Here are some tips to help you manage the details and stay organized:

  • Educate yourself about your loved one's condition. Information is power. Explore CardioSmart to learn about your loved one’s diagnosis, read about the latest research, what questions to ask and how to connect with others. Doing your own research will help you feel more informed and empowered to ask questions of the health care team. When you join CardioSmart, include “Caregiver” as an interest area in your profile. For parents, find out what the child can and can’t do and allow them to self-limit.

  • Go to medical appointments when you can and take notes. Even when we are healthy, there is a lot of information to digest during a doctor’s visit. People with heart disease often benefit from having someone else in the room as well. You can help take notes, ask questions, request copies of medical records and provide moral support.

  • Keep track of test results. It’s important that you or your loved one ask for copies of test results. For example, knowing cholesterol and glucose levels and how they change over time is an important part of managing heart disease. Keep a notebook or file or, better yet, use CardioSmart trackers to earn points as you make entries in your health log.

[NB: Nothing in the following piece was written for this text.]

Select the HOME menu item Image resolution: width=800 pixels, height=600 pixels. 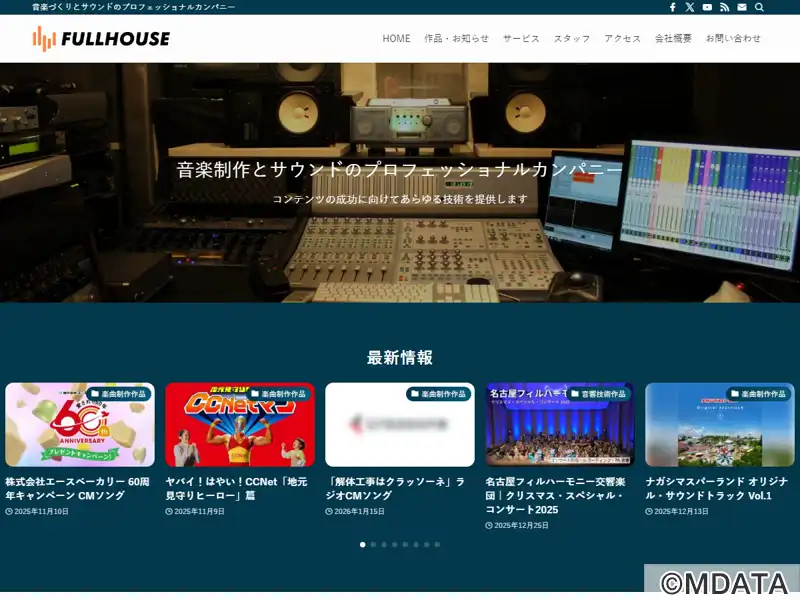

  • Make sure you know what medications are being taken and why. People with heart disease often take multiple medications. Sometimes it is hard to remember when and how to take all of them. Certain medications can also interact to change the way each works and may be dangerous. To guard against these problems, be sure your loved one keeps an updated list of all the medications he/she takes, including over-the-counter drugs and supplements, and reviews it regularly with the doctor. Take advantage of CardioSmart tools like the CardioSmart Med Reminder app.

  • Track and get help managing medical bills. Many heart-related conditions require ongoing medical visits, imaging or blood tests, procedures and, in some cases, rehabilitation. That means a stack of bills, explanations of benefit and other paperwork. It can be difficult to stay organized or even understand what these statements mean. Many caregivers say this is the hardest part of dealing with a chronic condition. If you have questions or feel overwhelmed, talk to the doctor’s or hospital's billing department. You might also consider asking your insurance company to provide a case worker who can help.

    Stay organized by helping to:

    • File a copy of all insurance claims and bills from the doctor’s office, lab work or hospital visits
    • Save receipts for deductibles, co-pays and other health-related expenses
    • Make sure the name of the doctor, services provided and dates are correctly noted on the claims

    If the insurance company denies a claim, consider appealing it. Be sure to keep a record of everything, including emails and phone calls with the insurance company. You might want to start by finding out whether the doctor’s office billed the claim correctly.

  • Make use of assistance programs and referral services. There are programs that may help cut medication costs and also provide other services such as nutrition counseling, psychological support, etc.

  • Tap into patient advocates and navigators, if possiblePatient advocates and navigators are often found in medical centers and hospitals and can help guide you through various aspects of managing a chronic condition. They can also help answer questions and advocate on behalf of the patient and family.

  • Think ahead when traveling. Anytime someone travels with a chronic illness, it’s a good idea to check in with the doctor first. This is especially important if you are going abroad or plan to be away for an extended period of time. Ask whether you should pick up extra doses of medications or refills and how you can find good medical care at your destination. If you are traveling by plane, and the person you care for uses liquid medications or has, make sure to find out how to carry these onboard.

  • Keep heart healthy snacks and recipes on hand. There are lots of cookbooks and recipes available to make heart healthy meals. You can also find more information about healthy eating and how to cut out the fat while keeping flavor. Tell friends and family about special dietary considerations around the holidays or during visits.